Inde : la préférence va toujours au garçon

Publié dans Documentation,Expertise

Shrikarshika est ce que l’on pourrait appeler une enfant miraculée. Née fille et handicapée en Inde, elle a subi de plein fouet, et avant même sa naissance, le double poids des discriminations et des inégalités qui font toujours rage dans le pays. Sa mère, comme des milliers de femmes en Inde, a immédiatement cherché à avorter en apprenant qu’elle attendait une fille et non un garçon. La petite fille a par miracle survécu à la procédure d’avortement mais elle est née avec une faiblesse cardiaque et malvoyante. Elle a de fait été immédiatement rejetée par sa famille et mise au ban de la société : elle n’a jamais été prise en charge par ses parents et n’a reçu ni amour, ni soin, ni attention. Seule sa grand-mère s’en est occupée mais âgée et sans ressources, elle n’a pas pu apporter l’aide nécessaire à Shrikarshika.

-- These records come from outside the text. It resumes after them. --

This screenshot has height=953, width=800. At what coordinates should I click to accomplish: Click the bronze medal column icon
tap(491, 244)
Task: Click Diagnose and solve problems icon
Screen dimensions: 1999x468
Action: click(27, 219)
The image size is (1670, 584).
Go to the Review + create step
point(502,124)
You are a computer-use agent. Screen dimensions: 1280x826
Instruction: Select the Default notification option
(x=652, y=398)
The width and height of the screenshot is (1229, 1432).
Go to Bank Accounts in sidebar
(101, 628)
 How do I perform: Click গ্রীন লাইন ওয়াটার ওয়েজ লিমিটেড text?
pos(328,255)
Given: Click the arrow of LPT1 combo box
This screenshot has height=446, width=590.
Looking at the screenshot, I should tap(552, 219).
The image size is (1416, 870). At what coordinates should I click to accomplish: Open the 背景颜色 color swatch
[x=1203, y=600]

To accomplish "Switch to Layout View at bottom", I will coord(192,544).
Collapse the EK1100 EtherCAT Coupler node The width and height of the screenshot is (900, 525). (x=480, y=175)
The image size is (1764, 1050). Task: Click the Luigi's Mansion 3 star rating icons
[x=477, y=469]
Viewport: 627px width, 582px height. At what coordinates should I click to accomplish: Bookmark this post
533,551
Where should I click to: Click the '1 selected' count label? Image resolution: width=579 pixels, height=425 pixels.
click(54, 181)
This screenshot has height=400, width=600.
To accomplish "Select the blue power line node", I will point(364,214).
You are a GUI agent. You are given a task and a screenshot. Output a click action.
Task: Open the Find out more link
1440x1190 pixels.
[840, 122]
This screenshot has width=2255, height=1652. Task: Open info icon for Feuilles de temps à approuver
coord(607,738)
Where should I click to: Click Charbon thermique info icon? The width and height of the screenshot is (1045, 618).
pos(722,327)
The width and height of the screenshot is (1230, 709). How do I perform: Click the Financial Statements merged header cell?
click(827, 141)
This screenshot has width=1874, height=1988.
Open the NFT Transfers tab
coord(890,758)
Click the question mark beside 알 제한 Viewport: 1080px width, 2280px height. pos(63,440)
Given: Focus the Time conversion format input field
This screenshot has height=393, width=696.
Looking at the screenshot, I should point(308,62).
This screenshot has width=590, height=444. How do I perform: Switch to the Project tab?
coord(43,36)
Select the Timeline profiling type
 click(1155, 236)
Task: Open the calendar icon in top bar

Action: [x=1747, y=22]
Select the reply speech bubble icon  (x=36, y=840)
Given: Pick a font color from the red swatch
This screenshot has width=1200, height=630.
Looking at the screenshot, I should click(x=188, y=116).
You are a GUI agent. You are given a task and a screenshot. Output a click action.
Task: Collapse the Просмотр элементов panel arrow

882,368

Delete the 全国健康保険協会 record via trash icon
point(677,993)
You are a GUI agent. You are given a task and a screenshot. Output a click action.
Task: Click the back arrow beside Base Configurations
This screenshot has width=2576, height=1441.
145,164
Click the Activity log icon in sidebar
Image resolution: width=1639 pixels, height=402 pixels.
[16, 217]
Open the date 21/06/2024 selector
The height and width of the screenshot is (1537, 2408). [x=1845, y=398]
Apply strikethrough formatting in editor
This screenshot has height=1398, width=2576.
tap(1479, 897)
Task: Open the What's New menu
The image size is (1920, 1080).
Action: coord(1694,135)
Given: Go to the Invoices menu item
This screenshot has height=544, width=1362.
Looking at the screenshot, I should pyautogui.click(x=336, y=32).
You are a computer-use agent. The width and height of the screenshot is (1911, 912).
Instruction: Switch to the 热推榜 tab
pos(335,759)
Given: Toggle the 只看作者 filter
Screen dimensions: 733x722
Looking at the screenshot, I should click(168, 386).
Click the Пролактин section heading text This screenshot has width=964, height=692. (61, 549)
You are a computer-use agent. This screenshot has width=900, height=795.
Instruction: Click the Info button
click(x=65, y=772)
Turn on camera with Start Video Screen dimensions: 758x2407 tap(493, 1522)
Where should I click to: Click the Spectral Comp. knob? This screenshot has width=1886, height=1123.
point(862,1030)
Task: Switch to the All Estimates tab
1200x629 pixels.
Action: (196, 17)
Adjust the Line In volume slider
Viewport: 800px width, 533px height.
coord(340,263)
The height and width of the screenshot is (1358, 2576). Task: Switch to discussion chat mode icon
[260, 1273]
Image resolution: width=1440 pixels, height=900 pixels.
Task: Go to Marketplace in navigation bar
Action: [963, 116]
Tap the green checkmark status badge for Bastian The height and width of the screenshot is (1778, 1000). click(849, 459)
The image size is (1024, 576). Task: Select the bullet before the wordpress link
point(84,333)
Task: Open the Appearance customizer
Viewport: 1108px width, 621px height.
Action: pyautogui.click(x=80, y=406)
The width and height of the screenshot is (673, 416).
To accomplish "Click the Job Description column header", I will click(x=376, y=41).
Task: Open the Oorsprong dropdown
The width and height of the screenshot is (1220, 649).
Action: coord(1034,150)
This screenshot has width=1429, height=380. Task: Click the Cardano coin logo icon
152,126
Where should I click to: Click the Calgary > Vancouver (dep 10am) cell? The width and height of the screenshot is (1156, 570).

Née fille et handicapée, une double peine en Inde

L’histoire de Shrikarshika n’est malheureusement pas unique. Chaque année, estime une nouvelle étude publiée dans The Lancet, (Excess under-5 female mortality across India: a spatial analysis using 2011 census data)ce sont 239 000 petites filles indiennes qui meurent en raison des discriminations et traitements inégalitaires dont elles sont victimes. Soit 2,4 millions par décennie. Le pays était déjà connu pour ses avortements sélectifs, mais il semble désormais que cette discrimination se poursuive bien après la naissance au travers d’actes quotidiens et quasi invisibles : les petites filles seraient ainsi privées d’accès au soin, à une nourriture suffisante, à l’éducation au profit des garçons. Cette inégalité de traitement serait, selon l’étude, en grande partie responsable de la surmortalité des filles de moins de 5 ans qu’enregistre le pays.

Les discriminations, responsables de la mort de 239 000 filles

Cette mortalité excessive se concentre principalement au nord de l’Inde, dans les États de l’Uttah Pradesh, du Bijar, du Rajasthan, du Madha Pradesh et de Delhi. Dans ces États, la mortalité excessive des filles atteint en moyenne 30 pour 1000 naissances. L’étude souligne que cette mortalité féminine excessive s’explique principalement par la persistance de traditions patriarcales au sein de la société mais également par les conditions économiques et sociales des familles.

Seule issue: faciliter des filles l’accès au développement

En effet, la sélection prénatale au profit des garçons se maintient surtout chez les populations, ayant un fort taux de natalité, qui vivent principalement de l’agriculture et sans accès à l’électricité. Les auteurs ajoutent que les mères qui contribuent à cette sélection prénatale sont en général peu ou pas éduquées et sans perspectives d’emploi. Enfin, ajoutent-ils, l’alphabétisation des femmes et leur participation au travail ou à la société sont sans aucun doute d’excellents moyens de réduire la mortalité féminine et les négligences nombreuses à l’égard des filles. Dans ces conditions, les auteurs de l’étude appellent au développement d’actions et de projets permettant de prévenir au maximum ces discriminations et de favoriser l’émancipation économique et sociale de femmes.

Des projets pour favoriser l’émancipation et le développement des femmes

À l’instar du projet Enlight. Mené par Aide et Action depuis 2015, celui-ci a pour objectif de lever les obstacles rencontrés par les jeunes filles sur le chemin de l’éducation. Il concerne tout particulièrement 1600 jeunes filles dites « vulnérables », des filles de prostituées, travailleuses, atteintes de maladies graves comme le VIH, ou encore en situation de handicap comme Shrikarshika.

Grâce à ce projet, nos équipes ont accompagné Shrikarshika et sa grand-mère. Nous avons ainsi procédé aux démarches administratives pour faire en sorte qu’elles reçoivent une pension du gouvernement pour enfant en situation de handicap. Cet argent a notamment aidé sa grand-mère à assumer les charges du quotidien. Le projet a également permis à Shrikarshika de bénéficier d’une prise en charge hospitalière et de recevoir des soins, qui lui ont permis de recouvrer partiellement la vue. À 10 ans à peine,  la vie de Shrikarshika ressemble fort à un véritable parcours du combattant, mais rien ne semble pouvoir  diminuer l’enthousiasme et la détermination de cette jeune fille qui rêve aujourd’hui d’entrer pour la toute première fois dans une école accompagnée par Aide et Action.